๐ค AI Summary
This work addresses the challenge of bias propagation in Retrieval-Augmented Generation (RAG), where biases introduced during retrieval can uncontrollably influence the final generation through multi-document aggregation. To mitigate this, the study introduces FARO, the first approach to explicitly model fairness within the RAG retrieval stage. FARO employs a scalable two-stage fairness optimization framework that injects controllable bias via re-ranking, constructs a position-aware bias propagation model, and formulates an optimization objective balancing relevance and fairness. An efficient solver is enabled through dual hyperplane approximation. Experimental results demonstrate that FARO effectively reduces generative bias while preserving high retrieval relevance, offering a principled and practical solution for fair retrieval in RAG systems.
๐ Abstract
Retrieval-Augmented Generation (RAG) improves reliability of large language models by incorporating external knowledge, but the retrieval process can introduce bias that propagates to generated outputs. This issue is particularly challenging in top-k settings, where multiple documents jointly influence generation.
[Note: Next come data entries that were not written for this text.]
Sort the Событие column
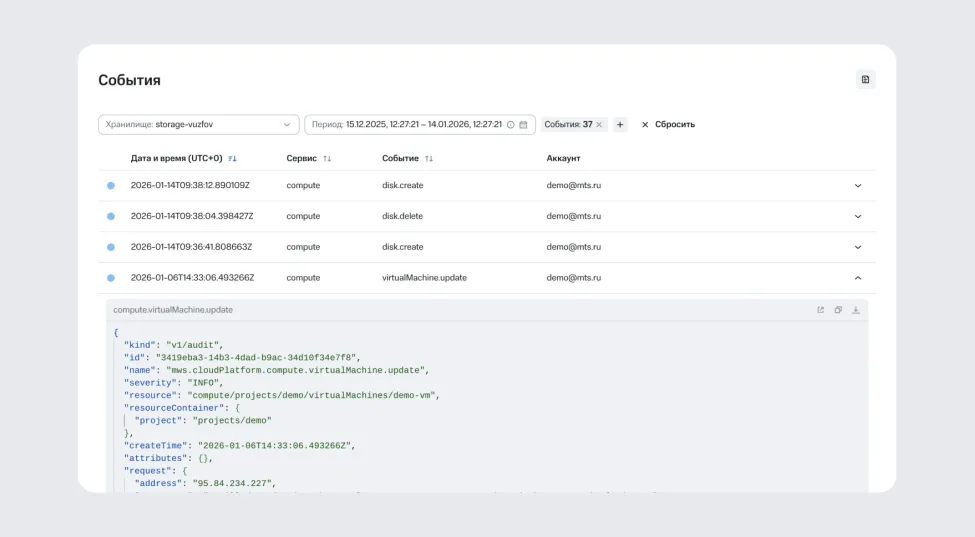429,158
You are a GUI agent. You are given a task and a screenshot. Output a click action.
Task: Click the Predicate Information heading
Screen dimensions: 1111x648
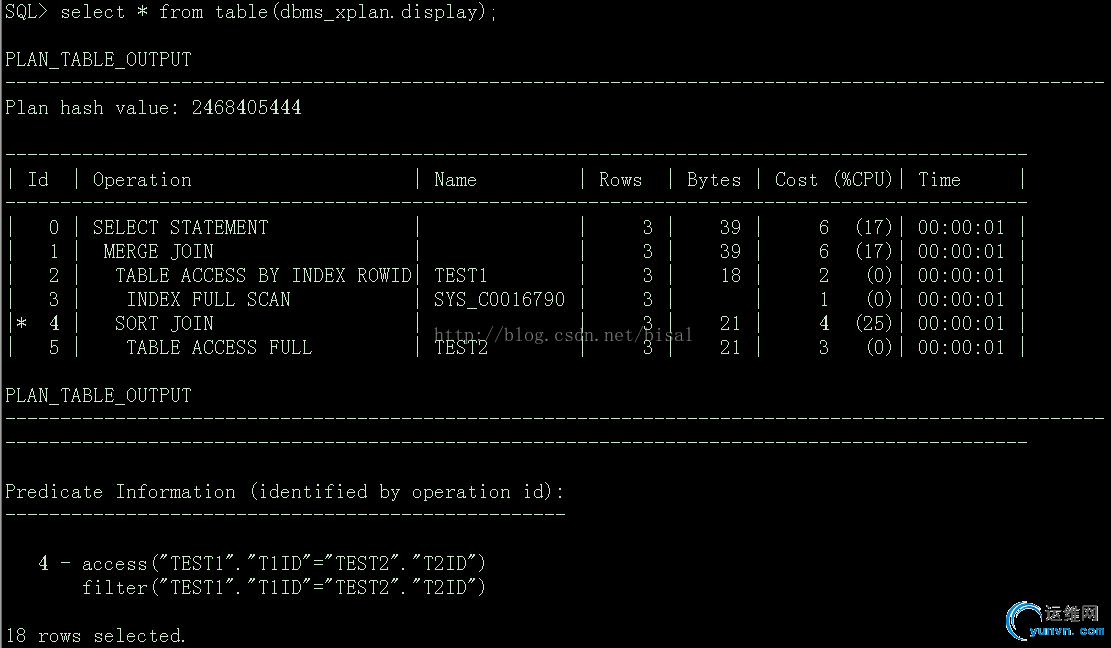tap(284, 491)
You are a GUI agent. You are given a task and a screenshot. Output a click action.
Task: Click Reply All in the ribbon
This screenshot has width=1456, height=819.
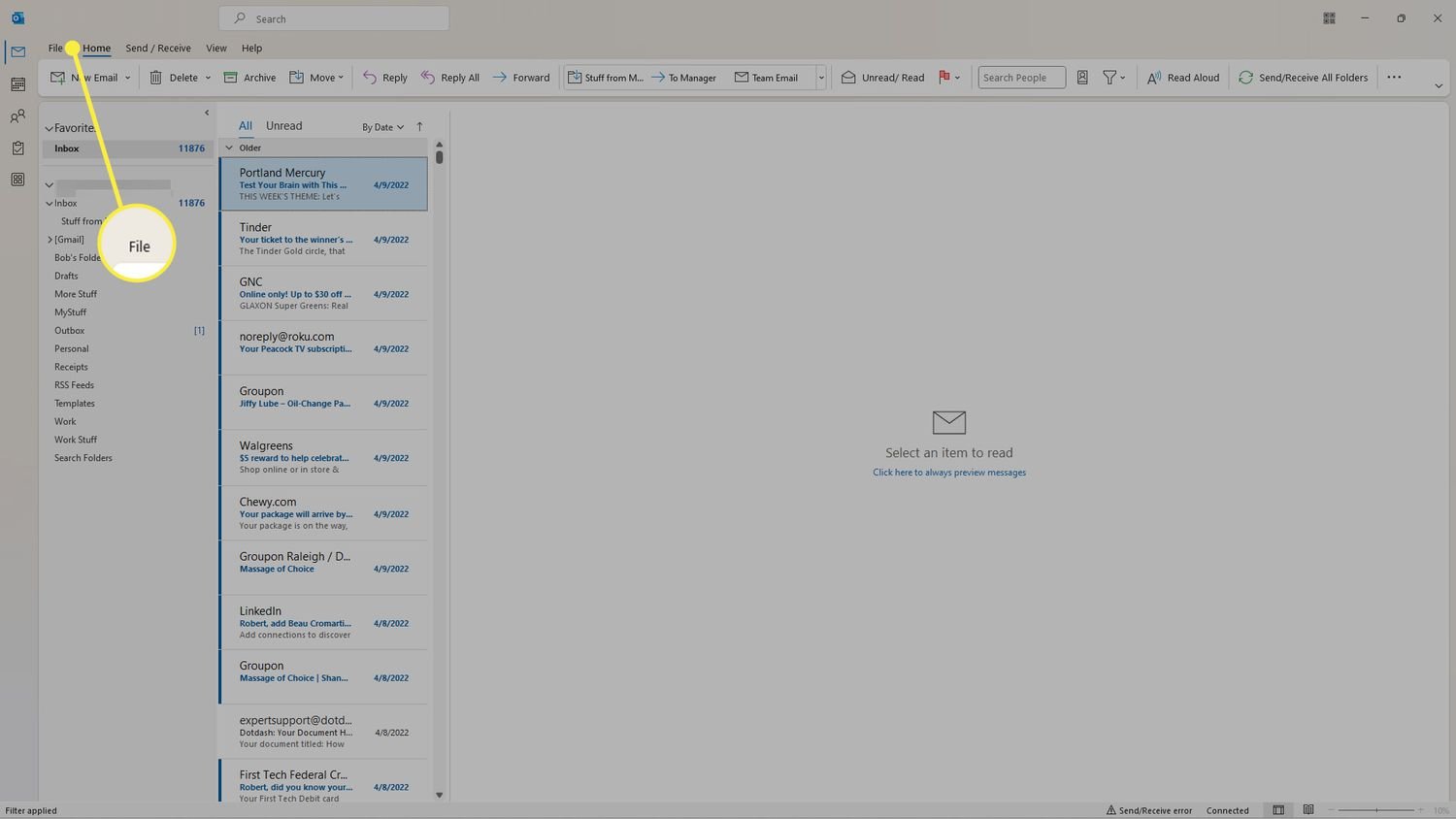(x=450, y=78)
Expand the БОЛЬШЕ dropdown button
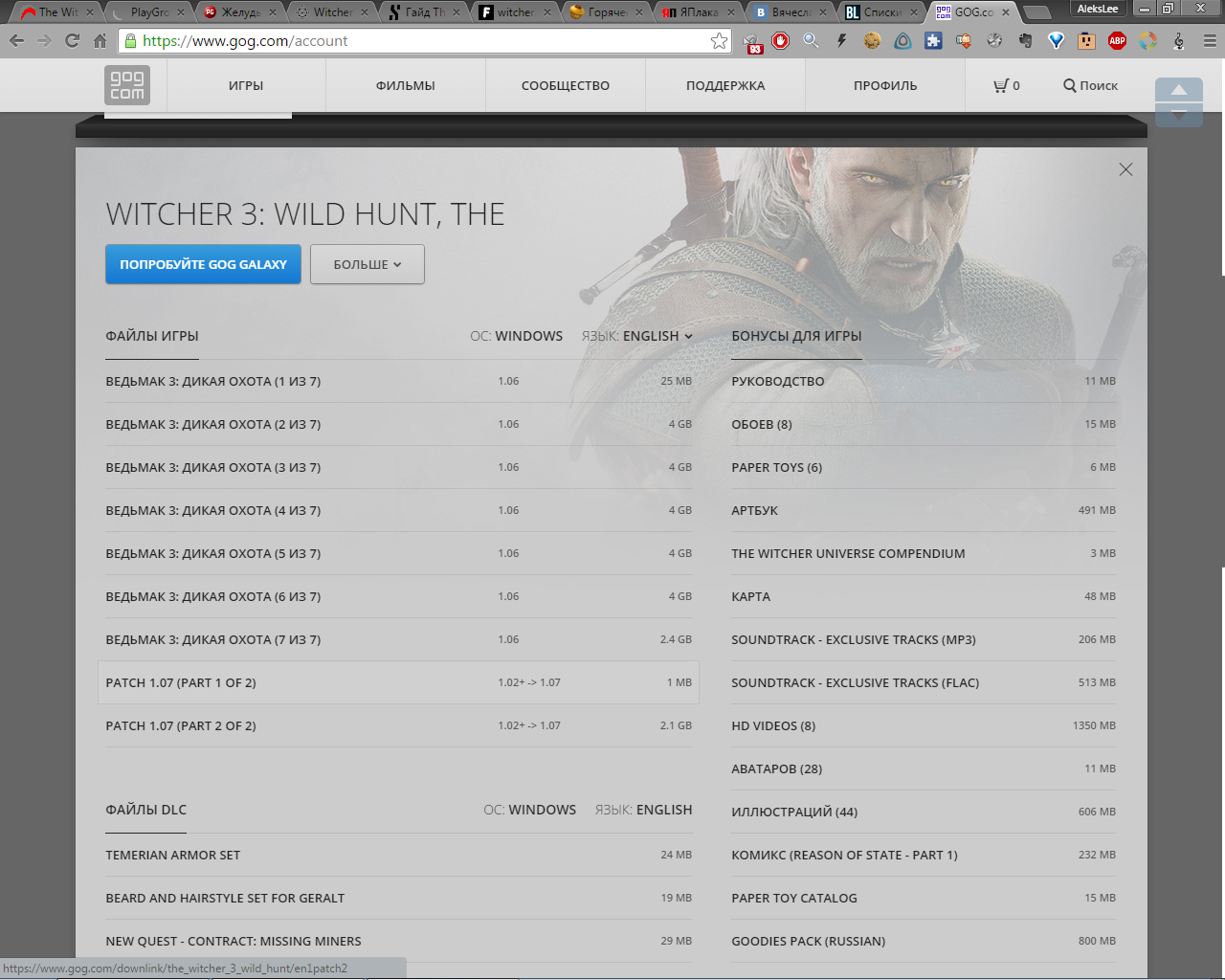 [x=367, y=264]
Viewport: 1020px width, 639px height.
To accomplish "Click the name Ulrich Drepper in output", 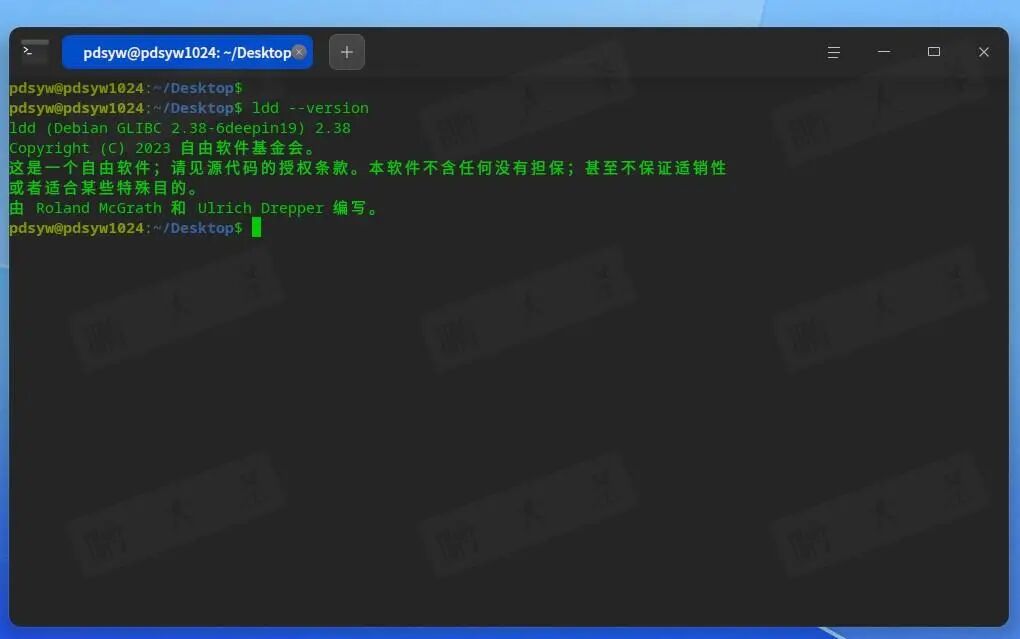I will click(260, 208).
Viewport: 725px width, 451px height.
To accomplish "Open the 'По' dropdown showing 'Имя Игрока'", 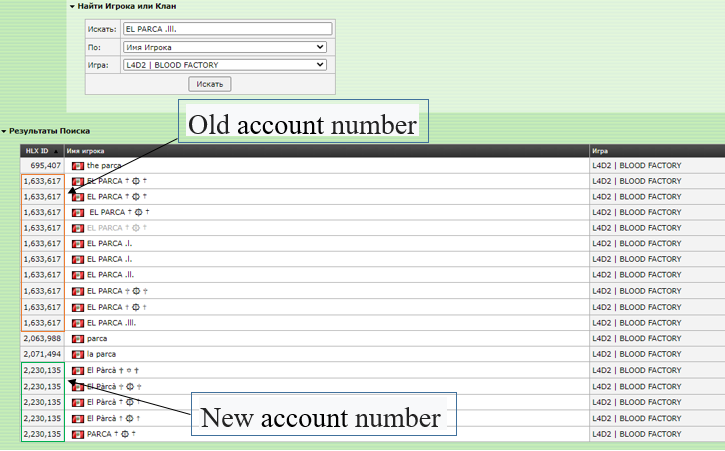I will [x=224, y=47].
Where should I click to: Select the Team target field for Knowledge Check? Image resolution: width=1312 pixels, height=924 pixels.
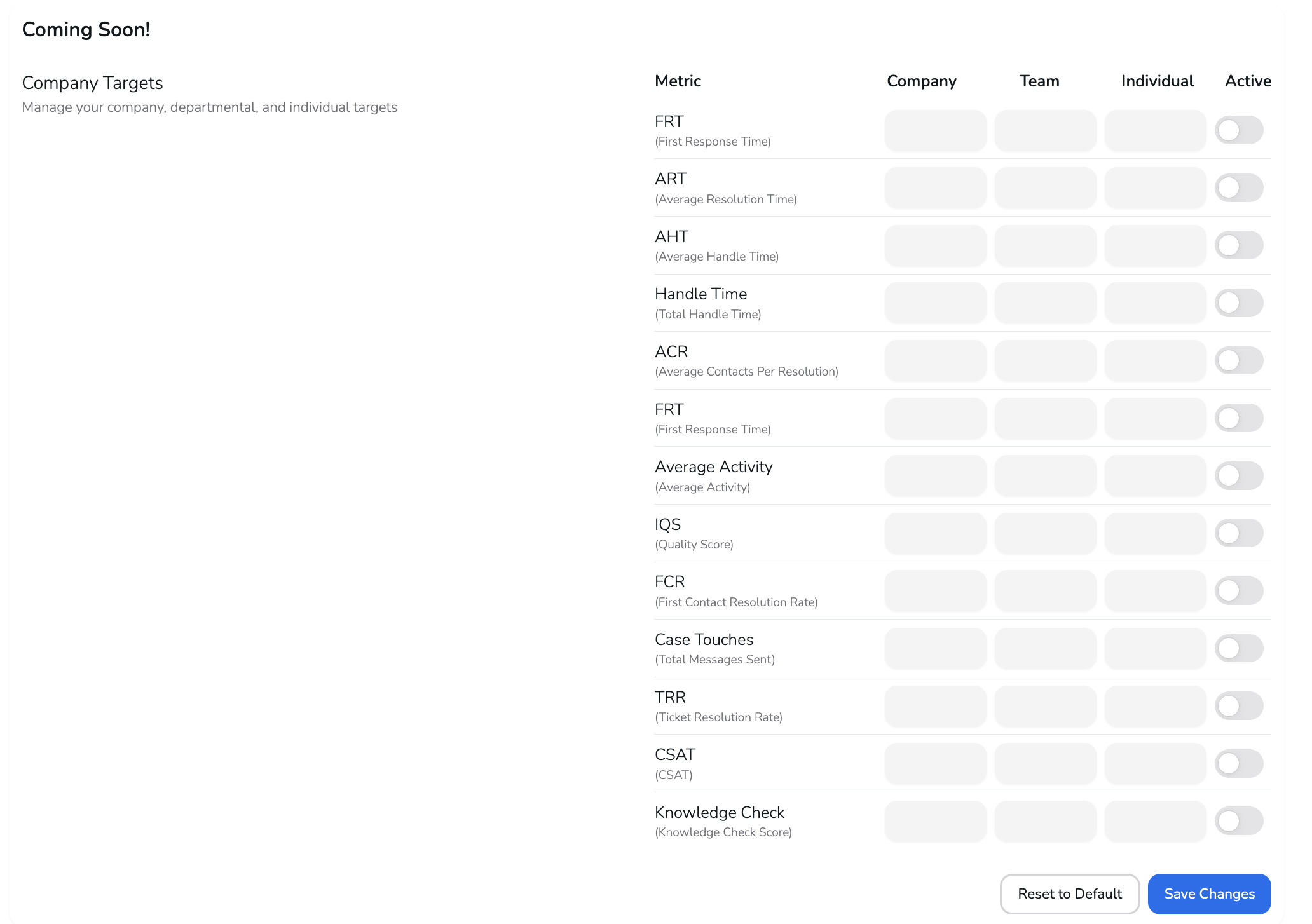click(x=1045, y=820)
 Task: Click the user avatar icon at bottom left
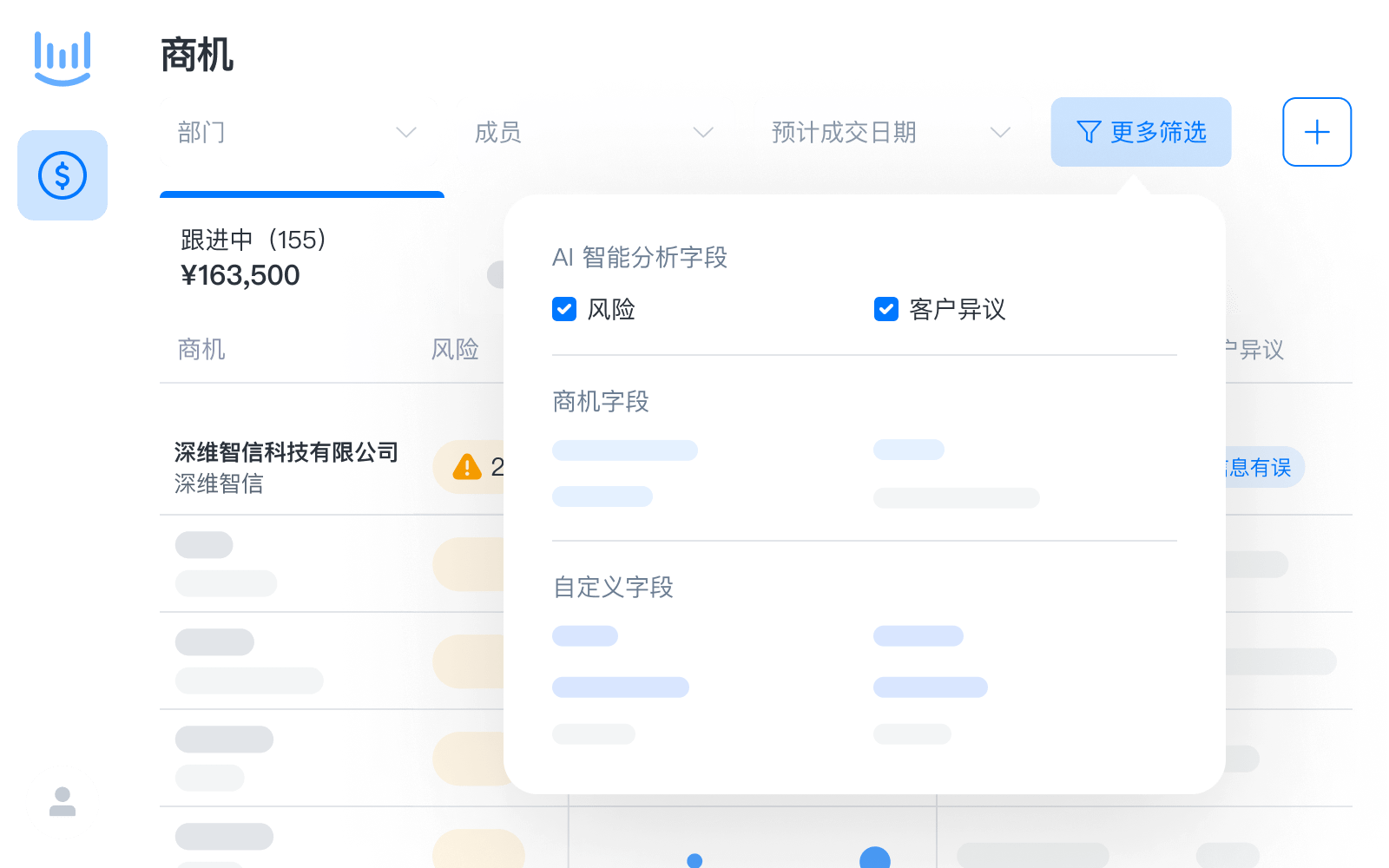click(x=62, y=802)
We propose a fairness-aware retrieval framework that models and controls this bias. Our approach combines controlled bias injection via reranking, a position-aware model of bias propagation, and an optimization formulation that balances relevance and fairness. We further introduce a scalable solution based on Quadratic Fairness via Dual Hyperplane Approximation (FARO), which enables efficient optimization through problem decomposition. Experimental results show that our method effectively mitigates generation bias while preserving relevance. This work provides a principled approach for fairness-aware retrieval in RAG systems.